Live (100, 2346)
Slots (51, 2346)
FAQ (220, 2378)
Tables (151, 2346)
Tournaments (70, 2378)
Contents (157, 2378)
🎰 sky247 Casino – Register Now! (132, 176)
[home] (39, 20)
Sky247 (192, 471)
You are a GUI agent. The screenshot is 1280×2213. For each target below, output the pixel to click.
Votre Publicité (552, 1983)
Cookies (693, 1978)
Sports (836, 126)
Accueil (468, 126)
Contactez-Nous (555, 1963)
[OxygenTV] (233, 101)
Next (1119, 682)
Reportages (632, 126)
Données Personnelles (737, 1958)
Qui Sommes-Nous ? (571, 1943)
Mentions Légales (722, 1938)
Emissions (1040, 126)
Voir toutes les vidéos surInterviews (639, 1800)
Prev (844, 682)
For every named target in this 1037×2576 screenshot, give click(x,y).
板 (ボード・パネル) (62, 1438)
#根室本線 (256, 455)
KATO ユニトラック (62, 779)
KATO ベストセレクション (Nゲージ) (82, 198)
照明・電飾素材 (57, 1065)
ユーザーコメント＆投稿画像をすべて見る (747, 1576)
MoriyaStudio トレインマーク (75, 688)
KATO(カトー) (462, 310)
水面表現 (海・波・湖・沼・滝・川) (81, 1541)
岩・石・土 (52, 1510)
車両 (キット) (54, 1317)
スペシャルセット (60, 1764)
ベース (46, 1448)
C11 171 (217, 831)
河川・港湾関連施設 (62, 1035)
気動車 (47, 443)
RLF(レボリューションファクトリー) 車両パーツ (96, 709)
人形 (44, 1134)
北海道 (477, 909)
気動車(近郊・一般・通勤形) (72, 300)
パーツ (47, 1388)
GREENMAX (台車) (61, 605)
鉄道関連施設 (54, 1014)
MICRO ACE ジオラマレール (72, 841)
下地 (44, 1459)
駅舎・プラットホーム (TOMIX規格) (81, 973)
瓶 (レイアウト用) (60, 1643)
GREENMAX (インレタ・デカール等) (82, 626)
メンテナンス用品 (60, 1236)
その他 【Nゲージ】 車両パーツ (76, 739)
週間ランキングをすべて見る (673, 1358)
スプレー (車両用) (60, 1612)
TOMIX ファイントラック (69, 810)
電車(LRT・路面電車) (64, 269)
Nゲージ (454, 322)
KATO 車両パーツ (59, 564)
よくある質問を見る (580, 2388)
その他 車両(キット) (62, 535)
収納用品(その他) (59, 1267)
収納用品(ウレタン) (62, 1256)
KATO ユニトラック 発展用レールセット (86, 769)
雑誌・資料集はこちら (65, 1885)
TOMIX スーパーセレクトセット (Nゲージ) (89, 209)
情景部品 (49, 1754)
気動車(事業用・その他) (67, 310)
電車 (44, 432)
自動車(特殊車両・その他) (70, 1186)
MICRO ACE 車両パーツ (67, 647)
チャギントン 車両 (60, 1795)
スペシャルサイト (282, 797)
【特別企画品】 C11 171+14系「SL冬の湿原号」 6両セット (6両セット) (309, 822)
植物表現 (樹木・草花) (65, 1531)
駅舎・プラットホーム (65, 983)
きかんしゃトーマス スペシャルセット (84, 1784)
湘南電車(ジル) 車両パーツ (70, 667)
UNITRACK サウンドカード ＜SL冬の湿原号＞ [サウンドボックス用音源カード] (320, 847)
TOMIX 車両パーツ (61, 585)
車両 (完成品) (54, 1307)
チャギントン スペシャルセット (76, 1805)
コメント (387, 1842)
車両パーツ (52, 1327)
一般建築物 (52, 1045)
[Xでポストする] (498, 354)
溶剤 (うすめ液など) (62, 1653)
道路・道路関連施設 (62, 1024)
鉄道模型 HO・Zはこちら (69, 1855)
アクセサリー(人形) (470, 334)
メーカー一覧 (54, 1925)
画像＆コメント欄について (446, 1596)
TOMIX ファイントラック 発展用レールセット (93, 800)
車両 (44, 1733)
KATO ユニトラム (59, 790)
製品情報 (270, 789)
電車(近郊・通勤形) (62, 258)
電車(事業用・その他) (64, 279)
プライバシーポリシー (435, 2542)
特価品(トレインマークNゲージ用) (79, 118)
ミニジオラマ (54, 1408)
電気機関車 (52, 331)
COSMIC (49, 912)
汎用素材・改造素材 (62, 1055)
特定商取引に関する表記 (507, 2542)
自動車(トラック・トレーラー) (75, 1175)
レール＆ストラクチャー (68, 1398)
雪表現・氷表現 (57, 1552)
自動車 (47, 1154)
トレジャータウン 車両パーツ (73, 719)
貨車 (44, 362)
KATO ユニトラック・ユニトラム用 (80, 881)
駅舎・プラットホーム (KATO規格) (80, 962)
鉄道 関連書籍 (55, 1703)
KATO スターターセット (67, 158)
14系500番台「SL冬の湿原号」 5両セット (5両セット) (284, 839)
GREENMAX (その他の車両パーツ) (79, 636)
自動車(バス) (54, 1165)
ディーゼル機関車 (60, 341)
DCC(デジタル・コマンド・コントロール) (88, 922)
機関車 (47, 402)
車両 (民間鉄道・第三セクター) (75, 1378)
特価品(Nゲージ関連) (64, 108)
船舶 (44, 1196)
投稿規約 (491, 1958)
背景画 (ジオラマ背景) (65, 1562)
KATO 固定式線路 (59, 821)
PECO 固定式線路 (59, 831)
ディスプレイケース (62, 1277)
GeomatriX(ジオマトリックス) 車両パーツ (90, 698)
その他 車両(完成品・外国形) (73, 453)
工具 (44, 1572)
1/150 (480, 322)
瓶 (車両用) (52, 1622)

● **About this exercise**
When a line in the listing has the string "SL冬の湿原号" in it, return that line.

● **Result below**
【特別企画品】 C11 171+14系「SL冬の湿原号」 6両セット (6両セット) (309, 822)
UNITRACK サウンドカード ＜SL冬の湿原号＞ [サウンドボックス用音源カード] (320, 847)
14系500番台「SL冬の湿原号」 5両セット (5両セット) (284, 839)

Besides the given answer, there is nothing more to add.